O'Reilly Network    
 Published on O'Reilly Network (http://www.oreillynet.com/)
 See this if you're having trouble printing code examples

Thinking Outside the Outbox

by Andy Oram

It's easy to feel jerked back and forth by arguments over the Microsoft anti-trust case. Microsoft backers say the company has been enormously innovative; detractors insist it's held back innovation. It took me a long time to realize that both sides are right. The key is in how Microsoft sees the world and people's relationships in it.

Projecting the corporate persona

Microsoft is an astoundingly successful corporate culture: firmly goal-directed from the top down, adept at fostering creativity within the goals set by management, and intensely collaborative on the team level. (Some of these judgments I derive from a February 2000 Atlantic Monthly article written by leading journalist James Fallows, who spent six months at Microsoft. But my own intuition confirms what he reports. I think those traits are necessary for the kind of successful product development coming out of the company.)
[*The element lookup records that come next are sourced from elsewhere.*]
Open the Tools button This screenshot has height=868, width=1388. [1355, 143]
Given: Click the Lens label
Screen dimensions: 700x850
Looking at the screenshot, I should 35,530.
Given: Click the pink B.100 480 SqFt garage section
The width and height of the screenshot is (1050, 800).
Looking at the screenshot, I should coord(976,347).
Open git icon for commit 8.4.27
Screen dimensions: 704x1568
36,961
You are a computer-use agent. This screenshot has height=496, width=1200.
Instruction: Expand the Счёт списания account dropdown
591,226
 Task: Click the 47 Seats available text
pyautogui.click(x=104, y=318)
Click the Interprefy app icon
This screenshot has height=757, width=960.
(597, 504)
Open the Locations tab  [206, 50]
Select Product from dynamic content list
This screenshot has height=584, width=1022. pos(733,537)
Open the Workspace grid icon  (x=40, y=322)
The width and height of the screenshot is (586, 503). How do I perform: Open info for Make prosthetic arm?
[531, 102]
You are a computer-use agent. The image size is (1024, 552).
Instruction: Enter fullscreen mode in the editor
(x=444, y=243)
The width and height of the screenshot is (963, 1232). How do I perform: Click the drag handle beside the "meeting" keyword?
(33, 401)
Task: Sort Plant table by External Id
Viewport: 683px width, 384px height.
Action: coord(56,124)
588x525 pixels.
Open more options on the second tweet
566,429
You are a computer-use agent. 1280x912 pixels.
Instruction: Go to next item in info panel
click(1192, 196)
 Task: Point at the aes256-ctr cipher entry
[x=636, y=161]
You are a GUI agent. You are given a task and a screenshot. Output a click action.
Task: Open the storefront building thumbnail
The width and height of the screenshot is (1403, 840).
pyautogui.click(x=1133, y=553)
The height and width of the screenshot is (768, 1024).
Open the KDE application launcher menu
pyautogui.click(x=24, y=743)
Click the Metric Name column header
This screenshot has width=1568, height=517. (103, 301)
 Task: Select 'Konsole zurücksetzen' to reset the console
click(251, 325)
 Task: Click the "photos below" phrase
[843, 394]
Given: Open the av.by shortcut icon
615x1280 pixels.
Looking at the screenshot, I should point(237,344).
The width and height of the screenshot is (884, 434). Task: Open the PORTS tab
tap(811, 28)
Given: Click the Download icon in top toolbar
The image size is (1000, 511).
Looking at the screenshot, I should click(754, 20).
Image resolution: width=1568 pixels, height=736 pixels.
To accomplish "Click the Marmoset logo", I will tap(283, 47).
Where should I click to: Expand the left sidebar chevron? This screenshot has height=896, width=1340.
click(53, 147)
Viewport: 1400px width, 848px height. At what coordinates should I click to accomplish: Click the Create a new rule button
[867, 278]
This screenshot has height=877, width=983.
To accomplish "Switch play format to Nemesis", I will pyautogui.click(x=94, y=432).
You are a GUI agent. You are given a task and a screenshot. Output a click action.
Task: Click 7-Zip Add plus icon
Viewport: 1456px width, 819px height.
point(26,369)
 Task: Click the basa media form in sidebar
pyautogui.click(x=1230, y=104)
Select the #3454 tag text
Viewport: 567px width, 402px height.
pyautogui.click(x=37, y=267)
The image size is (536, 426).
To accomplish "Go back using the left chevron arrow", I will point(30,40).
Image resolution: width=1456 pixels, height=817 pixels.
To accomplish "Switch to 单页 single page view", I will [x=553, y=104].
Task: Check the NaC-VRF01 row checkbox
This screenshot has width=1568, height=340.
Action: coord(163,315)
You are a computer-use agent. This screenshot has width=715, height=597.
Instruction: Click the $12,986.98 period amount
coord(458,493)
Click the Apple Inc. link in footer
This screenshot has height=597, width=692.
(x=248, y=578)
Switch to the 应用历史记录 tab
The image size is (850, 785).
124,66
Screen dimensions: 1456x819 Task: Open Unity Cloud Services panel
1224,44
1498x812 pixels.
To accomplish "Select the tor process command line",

Just as programmers tend to make tools that are comfortable for other programmers, some companies aim products at customers like them. And it happened that Microsoft struck it rich catering to companies with similar cultures and needs. That's not necessarily bad; I think O'Reilly & Associates is also a company that delivers to like-minded customers. But where there's essentially a monopoly, such an orientation becomes a liability for all.

Microsoft and the DOM

DOM, the Document Object Model, is a standard API that rigorously classifies and organizes a Web page according to its structural elements (tags, attributes, entities, and text strings). XML, the Extensible Markup Language, provides tags, attributes, and entities appropriate to the content of the Web page. So you can write a relatively straightforward program to reliably do anything you want with documents, so long as applications like Microsoft Office offer the DOM API and accept XML as a format. And if Microsoft restrains itself from breaking the standard, the documents can be freely exchanged with applications on other systems. For instance, the KDE free software desktop provides a DOM Level 1 interface, which they plan to upgrade to DOM Level 2, and uses XML as the storage format in its suite. Applications in the GNOME desktop also recognize XML documents and can parse them using DOM or SAX, a more light-weight API.

I've tried to summarize the Microsoft corporate personality. But as far as its products go, they took a long time to develop a personality. There wasn't much one could say about MS-DOS and early versions of Windows. Then the company pushed into the market for office software and found its true destiny. However, that destiny is shaped by the environment into which Microsoft insinuated itself. To wax a bit cynical, it sees its role as providing offices with electronically enhanced typewriters and adding machines, not to mention the inboxes and outboxes where bureaucrats of the world have always spent their hours shuffling papers.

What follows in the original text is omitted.